Thursday, 10 January 2013

Crossing the Antartic Circle

In January 1773, the Resolution and Adventure were entering the far Southern latitudes, looking for the landmass that the French navigator Jean-Baptiste Charles Bouvet de Lozier had called Cape Circumcision.  Cook was instructed to find out if this island was part of an undiscovered southern continent.  The landmass had been incorrectly charted and in fact the first landing on the island, now re-christened Bouvet Island, didn't occur until 1822.
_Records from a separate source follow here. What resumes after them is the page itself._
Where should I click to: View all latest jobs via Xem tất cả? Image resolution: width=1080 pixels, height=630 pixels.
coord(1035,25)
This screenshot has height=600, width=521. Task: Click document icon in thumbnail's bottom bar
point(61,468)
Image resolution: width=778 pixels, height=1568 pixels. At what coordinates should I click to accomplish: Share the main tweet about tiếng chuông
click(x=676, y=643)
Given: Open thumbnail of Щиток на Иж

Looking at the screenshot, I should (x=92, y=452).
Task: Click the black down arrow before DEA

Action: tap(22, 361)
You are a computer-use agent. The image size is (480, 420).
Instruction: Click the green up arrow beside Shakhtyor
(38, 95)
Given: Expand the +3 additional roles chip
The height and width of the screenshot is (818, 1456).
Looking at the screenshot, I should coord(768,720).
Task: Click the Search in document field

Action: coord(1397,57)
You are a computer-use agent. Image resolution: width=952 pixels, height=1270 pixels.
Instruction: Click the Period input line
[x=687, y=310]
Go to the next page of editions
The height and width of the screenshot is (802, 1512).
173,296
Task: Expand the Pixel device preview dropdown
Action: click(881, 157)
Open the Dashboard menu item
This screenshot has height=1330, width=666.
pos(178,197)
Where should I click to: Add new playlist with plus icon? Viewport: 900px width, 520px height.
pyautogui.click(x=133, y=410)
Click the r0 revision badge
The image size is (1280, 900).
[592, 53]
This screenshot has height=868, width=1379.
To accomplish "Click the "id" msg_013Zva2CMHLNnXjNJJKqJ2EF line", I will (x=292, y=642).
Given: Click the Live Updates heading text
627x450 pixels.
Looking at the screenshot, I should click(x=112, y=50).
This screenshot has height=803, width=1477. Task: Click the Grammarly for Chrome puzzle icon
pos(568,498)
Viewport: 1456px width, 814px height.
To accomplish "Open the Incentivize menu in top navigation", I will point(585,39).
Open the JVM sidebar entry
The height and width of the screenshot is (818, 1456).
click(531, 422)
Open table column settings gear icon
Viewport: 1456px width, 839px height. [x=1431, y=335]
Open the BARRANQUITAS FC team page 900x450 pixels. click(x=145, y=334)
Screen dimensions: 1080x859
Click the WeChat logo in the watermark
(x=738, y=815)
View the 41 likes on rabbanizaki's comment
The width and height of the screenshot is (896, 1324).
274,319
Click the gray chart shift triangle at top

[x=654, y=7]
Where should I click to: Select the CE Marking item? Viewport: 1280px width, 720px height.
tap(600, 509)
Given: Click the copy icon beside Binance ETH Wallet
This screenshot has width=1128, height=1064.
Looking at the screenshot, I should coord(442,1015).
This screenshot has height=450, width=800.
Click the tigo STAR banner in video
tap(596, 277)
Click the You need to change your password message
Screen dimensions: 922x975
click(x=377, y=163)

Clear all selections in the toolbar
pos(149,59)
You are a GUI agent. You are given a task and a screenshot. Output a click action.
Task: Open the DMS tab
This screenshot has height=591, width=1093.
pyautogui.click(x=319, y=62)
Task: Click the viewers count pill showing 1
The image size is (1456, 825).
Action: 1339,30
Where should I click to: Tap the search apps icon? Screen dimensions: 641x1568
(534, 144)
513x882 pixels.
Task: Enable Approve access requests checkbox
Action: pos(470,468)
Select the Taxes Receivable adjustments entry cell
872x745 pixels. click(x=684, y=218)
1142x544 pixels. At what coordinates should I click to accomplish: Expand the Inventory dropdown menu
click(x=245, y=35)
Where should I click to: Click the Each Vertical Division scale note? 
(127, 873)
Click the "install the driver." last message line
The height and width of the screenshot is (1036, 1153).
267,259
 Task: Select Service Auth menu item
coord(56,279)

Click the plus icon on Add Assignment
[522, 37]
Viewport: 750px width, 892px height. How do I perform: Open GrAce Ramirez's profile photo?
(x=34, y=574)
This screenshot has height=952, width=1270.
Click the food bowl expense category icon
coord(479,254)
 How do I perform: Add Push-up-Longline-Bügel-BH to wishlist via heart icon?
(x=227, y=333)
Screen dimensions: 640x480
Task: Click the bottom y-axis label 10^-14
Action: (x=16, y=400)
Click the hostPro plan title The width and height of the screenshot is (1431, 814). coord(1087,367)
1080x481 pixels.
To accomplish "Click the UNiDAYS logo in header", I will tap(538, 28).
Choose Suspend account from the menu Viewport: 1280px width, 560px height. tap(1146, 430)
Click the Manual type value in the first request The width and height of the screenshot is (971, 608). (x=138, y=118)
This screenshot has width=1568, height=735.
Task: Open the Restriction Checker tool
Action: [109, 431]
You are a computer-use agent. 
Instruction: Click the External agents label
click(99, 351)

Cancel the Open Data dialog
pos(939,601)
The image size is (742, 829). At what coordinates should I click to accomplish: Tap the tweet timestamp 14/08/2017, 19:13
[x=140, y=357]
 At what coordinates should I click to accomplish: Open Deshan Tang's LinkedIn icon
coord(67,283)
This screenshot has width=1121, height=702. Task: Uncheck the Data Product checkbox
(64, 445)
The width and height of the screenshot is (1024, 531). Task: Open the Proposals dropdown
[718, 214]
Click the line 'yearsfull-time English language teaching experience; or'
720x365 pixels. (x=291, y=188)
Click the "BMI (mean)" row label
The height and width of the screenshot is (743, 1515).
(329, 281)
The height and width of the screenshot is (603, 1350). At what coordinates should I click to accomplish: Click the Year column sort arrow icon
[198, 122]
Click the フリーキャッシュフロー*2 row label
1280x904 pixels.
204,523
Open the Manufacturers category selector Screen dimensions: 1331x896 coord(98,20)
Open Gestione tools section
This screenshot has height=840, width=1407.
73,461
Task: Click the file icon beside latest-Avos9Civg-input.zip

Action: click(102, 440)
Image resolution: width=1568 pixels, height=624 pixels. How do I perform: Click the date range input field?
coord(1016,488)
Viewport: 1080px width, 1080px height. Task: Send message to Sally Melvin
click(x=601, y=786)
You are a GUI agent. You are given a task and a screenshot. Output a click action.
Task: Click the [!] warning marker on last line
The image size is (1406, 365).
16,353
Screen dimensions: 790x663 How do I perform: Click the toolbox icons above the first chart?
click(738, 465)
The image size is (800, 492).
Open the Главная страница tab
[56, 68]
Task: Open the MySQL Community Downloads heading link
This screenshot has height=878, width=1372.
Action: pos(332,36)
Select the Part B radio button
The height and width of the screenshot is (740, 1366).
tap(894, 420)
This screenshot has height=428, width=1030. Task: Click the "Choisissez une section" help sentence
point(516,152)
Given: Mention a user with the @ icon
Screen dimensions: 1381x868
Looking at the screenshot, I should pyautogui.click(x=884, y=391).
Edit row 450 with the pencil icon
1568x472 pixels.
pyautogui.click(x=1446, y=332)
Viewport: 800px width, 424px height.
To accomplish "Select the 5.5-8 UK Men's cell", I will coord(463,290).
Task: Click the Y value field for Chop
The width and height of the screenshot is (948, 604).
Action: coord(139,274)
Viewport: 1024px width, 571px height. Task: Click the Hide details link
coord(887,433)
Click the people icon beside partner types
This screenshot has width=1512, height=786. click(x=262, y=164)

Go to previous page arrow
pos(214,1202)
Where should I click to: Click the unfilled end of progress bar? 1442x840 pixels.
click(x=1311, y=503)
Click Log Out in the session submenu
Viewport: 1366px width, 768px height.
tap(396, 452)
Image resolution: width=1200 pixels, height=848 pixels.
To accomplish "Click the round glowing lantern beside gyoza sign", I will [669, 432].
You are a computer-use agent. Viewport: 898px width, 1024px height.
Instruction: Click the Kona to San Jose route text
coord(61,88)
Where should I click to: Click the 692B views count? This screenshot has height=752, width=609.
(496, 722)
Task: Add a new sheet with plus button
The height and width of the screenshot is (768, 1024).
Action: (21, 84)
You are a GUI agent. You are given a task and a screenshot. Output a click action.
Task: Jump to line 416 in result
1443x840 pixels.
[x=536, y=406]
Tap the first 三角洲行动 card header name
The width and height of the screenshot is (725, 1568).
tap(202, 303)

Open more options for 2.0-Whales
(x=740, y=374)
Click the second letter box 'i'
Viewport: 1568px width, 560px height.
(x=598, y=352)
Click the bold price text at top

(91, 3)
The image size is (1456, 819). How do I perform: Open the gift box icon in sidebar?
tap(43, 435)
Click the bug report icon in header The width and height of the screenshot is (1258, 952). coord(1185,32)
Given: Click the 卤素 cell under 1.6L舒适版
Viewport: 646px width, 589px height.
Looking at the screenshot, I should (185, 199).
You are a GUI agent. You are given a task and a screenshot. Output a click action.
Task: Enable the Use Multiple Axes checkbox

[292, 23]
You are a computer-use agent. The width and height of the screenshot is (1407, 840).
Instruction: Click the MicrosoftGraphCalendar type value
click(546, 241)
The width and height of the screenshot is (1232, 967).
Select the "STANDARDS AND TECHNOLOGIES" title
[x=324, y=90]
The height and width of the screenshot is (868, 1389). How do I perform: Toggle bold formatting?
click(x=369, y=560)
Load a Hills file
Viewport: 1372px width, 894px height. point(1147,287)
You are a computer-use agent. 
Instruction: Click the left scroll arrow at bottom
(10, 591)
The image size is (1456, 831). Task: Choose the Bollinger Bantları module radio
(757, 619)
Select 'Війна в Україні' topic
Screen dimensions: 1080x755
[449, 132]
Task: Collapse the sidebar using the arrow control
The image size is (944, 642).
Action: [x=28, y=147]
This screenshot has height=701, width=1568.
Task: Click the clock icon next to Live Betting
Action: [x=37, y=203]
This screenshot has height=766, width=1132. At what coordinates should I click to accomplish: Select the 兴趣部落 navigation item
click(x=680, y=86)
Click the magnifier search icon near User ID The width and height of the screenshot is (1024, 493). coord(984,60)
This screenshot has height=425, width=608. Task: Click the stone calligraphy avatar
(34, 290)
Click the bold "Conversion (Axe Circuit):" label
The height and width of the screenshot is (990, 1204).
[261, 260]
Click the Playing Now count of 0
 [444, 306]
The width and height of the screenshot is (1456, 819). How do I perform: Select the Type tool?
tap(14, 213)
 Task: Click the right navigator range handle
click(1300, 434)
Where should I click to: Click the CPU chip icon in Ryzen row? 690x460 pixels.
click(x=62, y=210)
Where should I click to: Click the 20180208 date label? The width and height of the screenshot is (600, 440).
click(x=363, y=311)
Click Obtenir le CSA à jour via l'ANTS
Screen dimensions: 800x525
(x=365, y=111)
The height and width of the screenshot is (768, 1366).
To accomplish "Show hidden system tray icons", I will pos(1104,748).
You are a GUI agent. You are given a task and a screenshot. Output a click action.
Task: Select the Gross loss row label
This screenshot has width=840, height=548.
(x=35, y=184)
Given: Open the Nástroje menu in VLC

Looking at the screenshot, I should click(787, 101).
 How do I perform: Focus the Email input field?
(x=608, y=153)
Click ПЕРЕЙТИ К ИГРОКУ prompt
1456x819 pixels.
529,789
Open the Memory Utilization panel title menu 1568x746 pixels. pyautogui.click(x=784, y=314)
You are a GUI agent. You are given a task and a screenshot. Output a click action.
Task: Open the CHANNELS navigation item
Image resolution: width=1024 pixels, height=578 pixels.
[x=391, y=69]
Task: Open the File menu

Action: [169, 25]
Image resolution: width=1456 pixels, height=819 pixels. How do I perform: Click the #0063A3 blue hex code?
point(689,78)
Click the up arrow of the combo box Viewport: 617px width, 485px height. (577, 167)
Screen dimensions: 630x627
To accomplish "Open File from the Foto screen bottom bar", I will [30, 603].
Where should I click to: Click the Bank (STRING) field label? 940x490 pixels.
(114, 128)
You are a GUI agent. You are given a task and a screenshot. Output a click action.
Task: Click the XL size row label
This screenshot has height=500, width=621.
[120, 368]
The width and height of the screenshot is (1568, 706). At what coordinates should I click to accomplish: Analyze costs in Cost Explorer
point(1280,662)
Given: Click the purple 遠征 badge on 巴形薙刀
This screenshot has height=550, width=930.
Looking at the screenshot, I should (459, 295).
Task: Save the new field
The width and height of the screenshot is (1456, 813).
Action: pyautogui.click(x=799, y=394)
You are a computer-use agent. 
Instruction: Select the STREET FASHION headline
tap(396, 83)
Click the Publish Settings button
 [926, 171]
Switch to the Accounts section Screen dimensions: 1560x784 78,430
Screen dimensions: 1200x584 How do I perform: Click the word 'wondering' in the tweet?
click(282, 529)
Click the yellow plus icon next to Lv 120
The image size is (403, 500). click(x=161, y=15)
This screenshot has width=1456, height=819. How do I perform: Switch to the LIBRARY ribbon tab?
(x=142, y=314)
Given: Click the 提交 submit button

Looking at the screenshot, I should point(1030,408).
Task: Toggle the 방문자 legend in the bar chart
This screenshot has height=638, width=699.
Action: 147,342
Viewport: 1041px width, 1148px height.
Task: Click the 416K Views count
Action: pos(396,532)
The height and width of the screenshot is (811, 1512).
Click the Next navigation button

'A view of the ice islands, seen the 9th Jan. 1773' After William Hodges 


On Saturday the 9th January 1773, George Forster wrote; 'in the morning, we saw a large island of ice, surrounded with many small broken pieces, and the weather being moderate we brought to, hoisted out the boats, and sent them to take up as much of the small ice as they could.  We piled up the lumps on the quarter-deck, packed them into casks, and after dinner melted them in the coppers, and obtained about thirty days water, in the course of this day, and in the latitude of 61o 36' south…A picturesque view of some large masses of ice, and of our ships and boats employed in watering from small ice, is inserted in Captain Cook's account of this voyage.'

The ships went on to make the first ever crossing of the Antarctic Circle in 1773, after which Cook sailed along the ice for a further two months, looking for a way to sail further south.